99% of the time? So if someone decides to trash my reputation they can just post a bunch of stupid blog entries as me and it is on me to (a) detect that this even happened by checking my mail, (b) go do whatever work needed to remove the post and (c) try to explain to everyone what happened (likely causing even more people to do it when they realize how ridiculous the system I'm using is) and salvage my reputation?

That doesn't sound like "works 99% of the time" to me, that sounds like an epic fail.

EDIT: It appears that this was more of a configuration issue, so the above only applies if you set up your account this way.

You can already post a bunch of stupid blog comments as someone else, as long as people realize Posterous has a similar problem, it's not going to ruin your life. (Plus, (a) doesn't seem to be that big of a problem for a service you're using your email to access.)
Commenting on someone's site using a different name is pretty different from being able to fake a post. I have no expectation that comments are written by who they say they are, but I do expect all the posts to be written by the same person.
Clarification: by 99%, I meant it works for 99% of users, whom no one will ever try and attack. Obviously it's just my opinion.
Shouldn't it work oppositely? Prevent the post from appearing until you explicitly approve it from a link in an email.
Sort of defeats the purpose of Posterous though. It's nice to be able to send an email and be done with it. Though for an account coming under constant attack, it'd be nice to have the option though.

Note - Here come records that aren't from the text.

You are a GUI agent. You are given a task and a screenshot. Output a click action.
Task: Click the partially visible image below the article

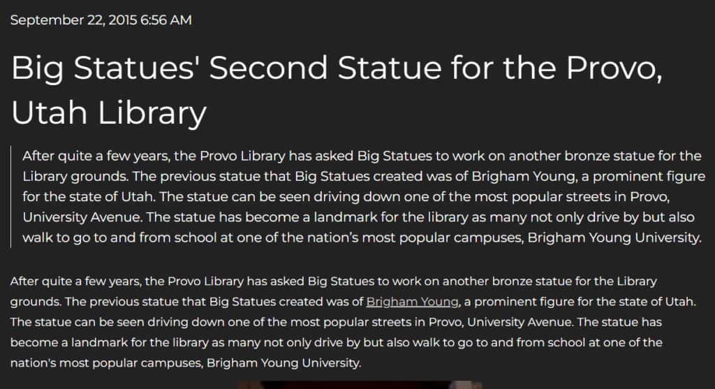360,385
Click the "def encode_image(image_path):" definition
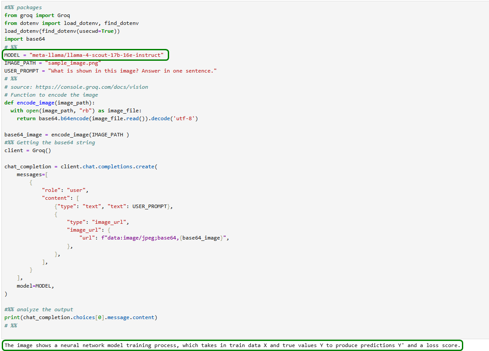 click(x=49, y=103)
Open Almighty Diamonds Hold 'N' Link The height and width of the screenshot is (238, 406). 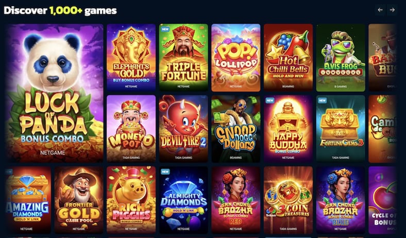(183, 200)
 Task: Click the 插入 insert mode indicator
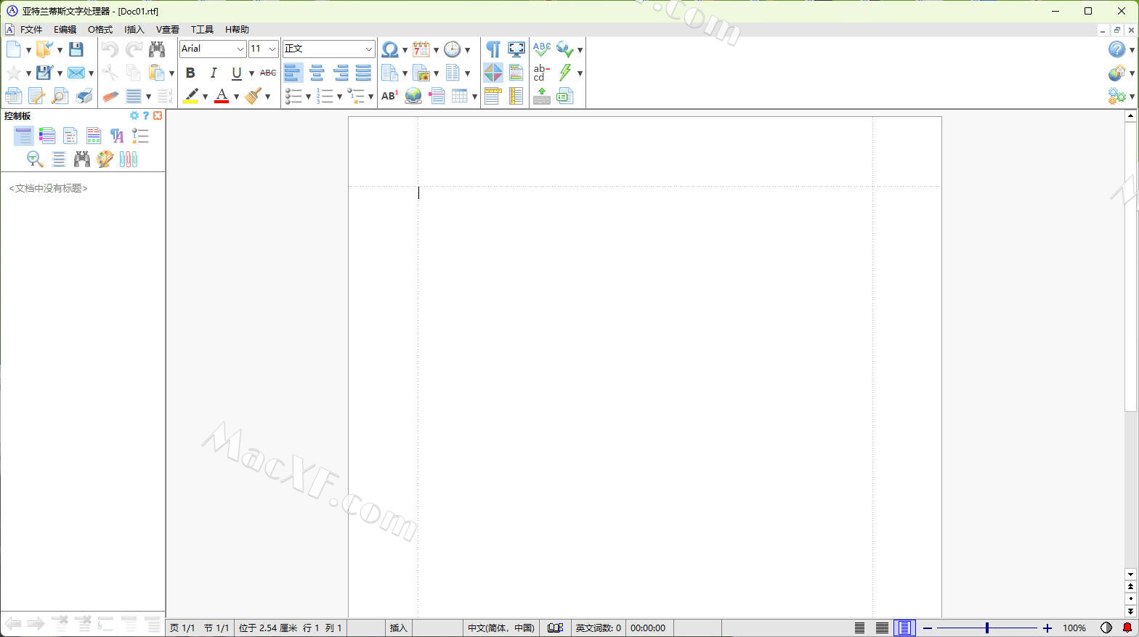pyautogui.click(x=398, y=628)
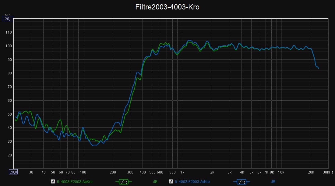The height and width of the screenshot is (186, 335).
Task: Edit the 120,1 upper SPL limit box
Action: coord(7,19)
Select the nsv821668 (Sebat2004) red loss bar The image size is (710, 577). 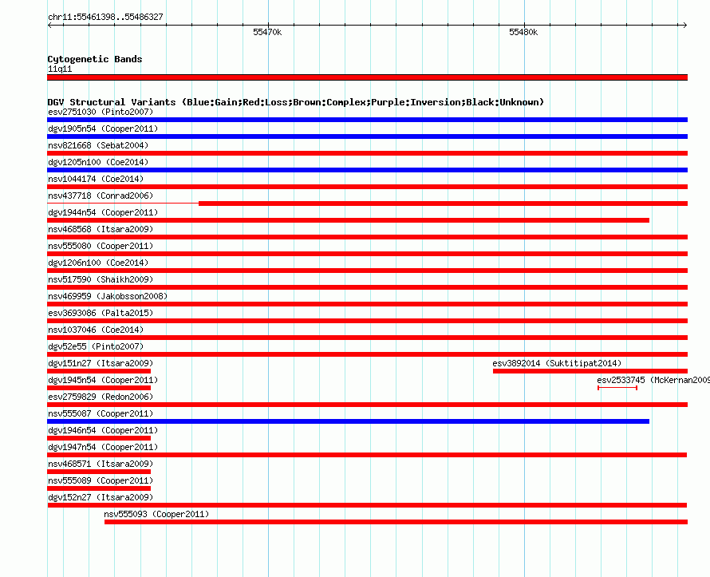367,153
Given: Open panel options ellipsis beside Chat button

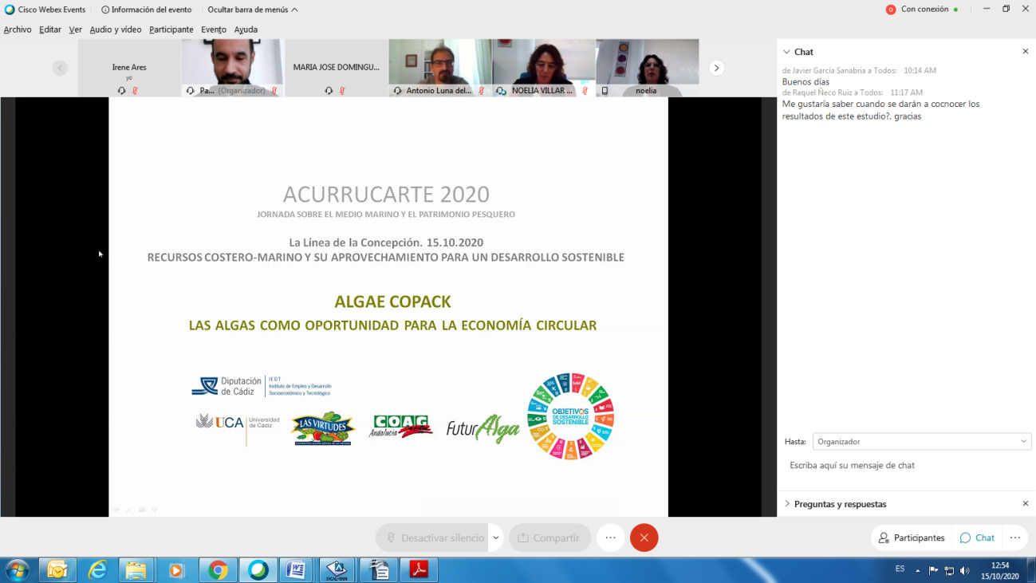Looking at the screenshot, I should tap(1014, 538).
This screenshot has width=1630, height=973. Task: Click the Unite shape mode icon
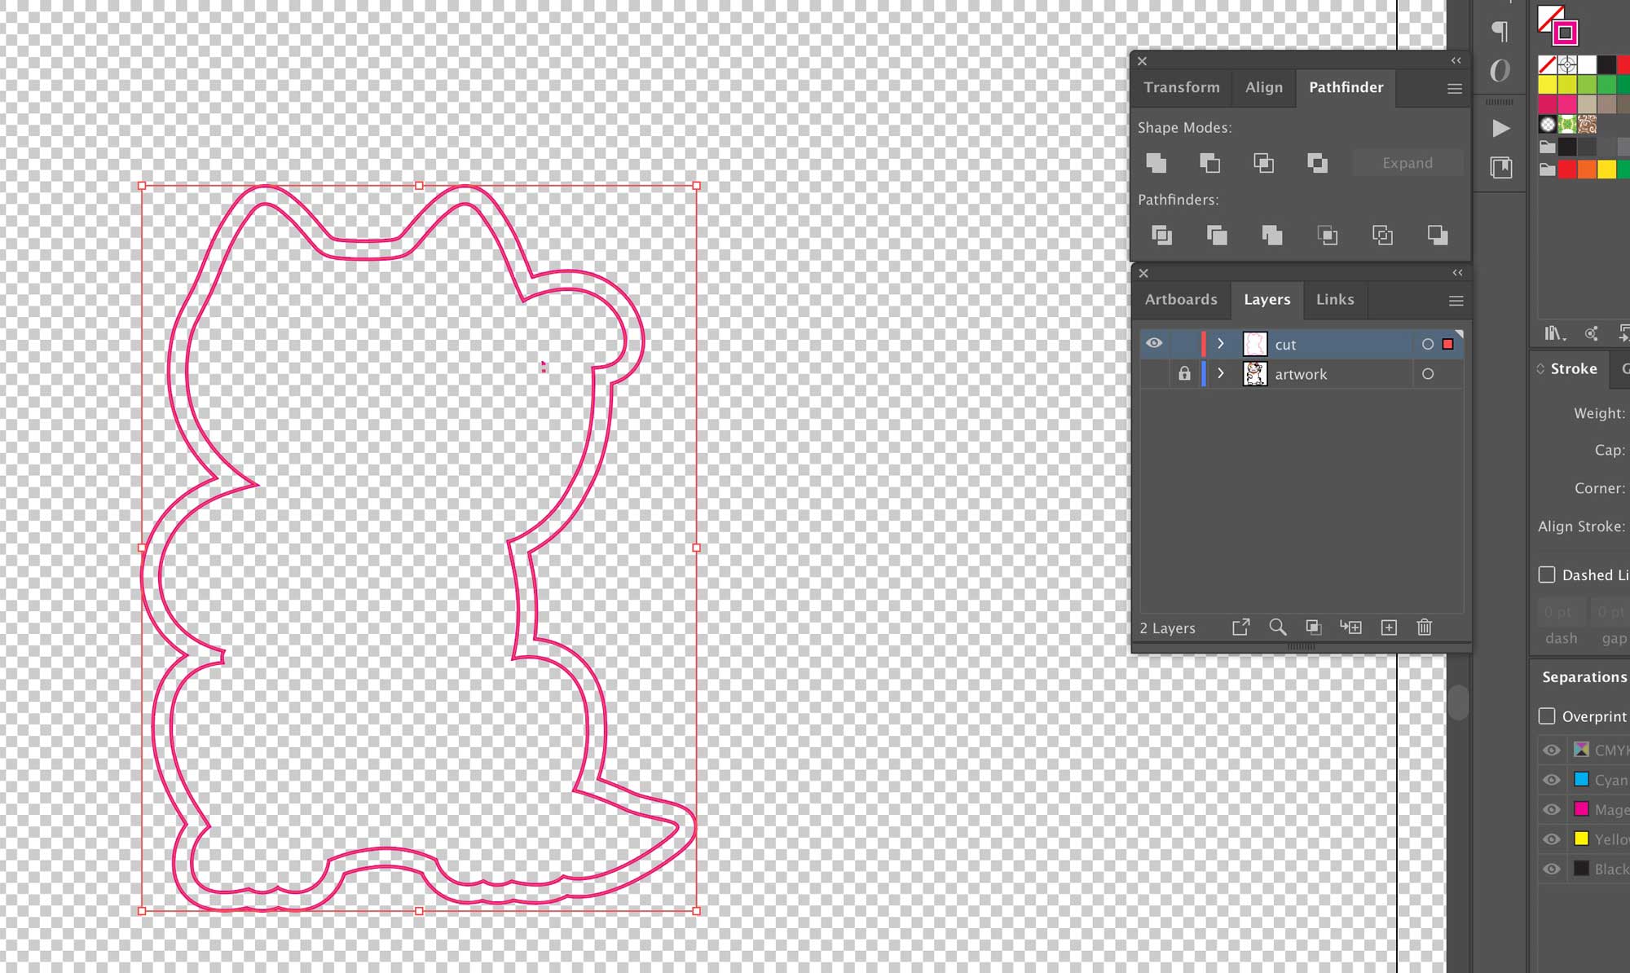(1157, 162)
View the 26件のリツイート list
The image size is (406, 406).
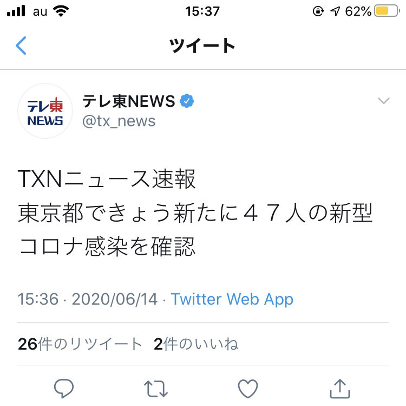click(x=80, y=344)
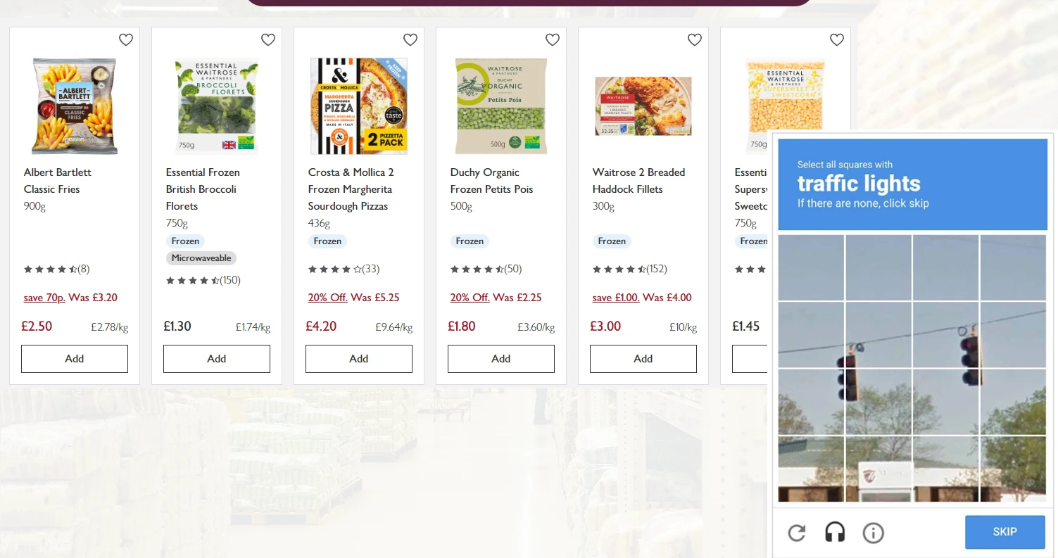The image size is (1058, 558).
Task: Open the save 70p offer on Classic Fries
Action: coord(44,297)

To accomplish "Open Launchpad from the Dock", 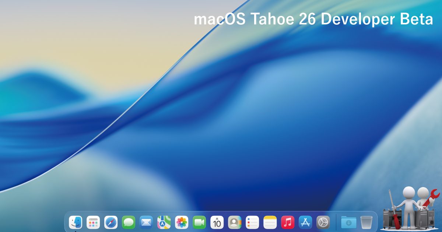I will click(x=93, y=222).

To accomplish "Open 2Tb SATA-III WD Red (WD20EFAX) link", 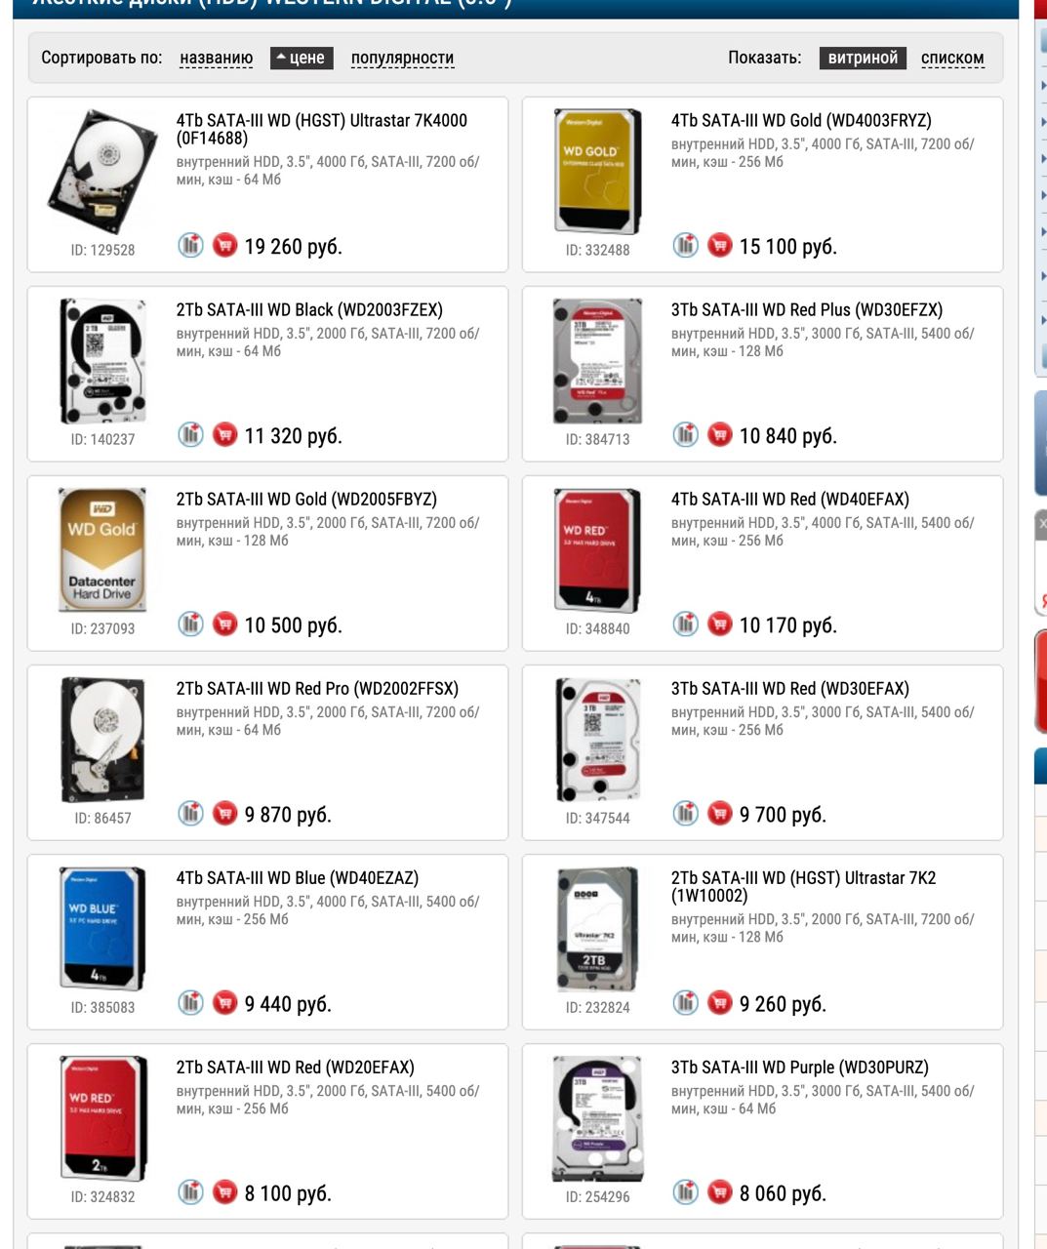I will point(296,1067).
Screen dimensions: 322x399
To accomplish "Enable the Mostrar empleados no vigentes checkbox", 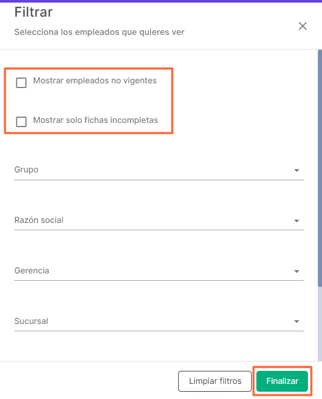I will pyautogui.click(x=21, y=83).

Edit: What they should really do is obfuscate the posting email addresses a little. Make my posting email 1234randomwords@posterous.com, and give me the option to change it to something else if I am coming under attack.

I don't think it defeats the purpose, so to speak, since it's verified by another email. You never have to leave your email client.

It's certainly and extra step that takes away from the smooth flowing process already set in place, though.

Yes, and unless I'm missing something I don't see a way to turn this type of confirmation-before-posting functionality on.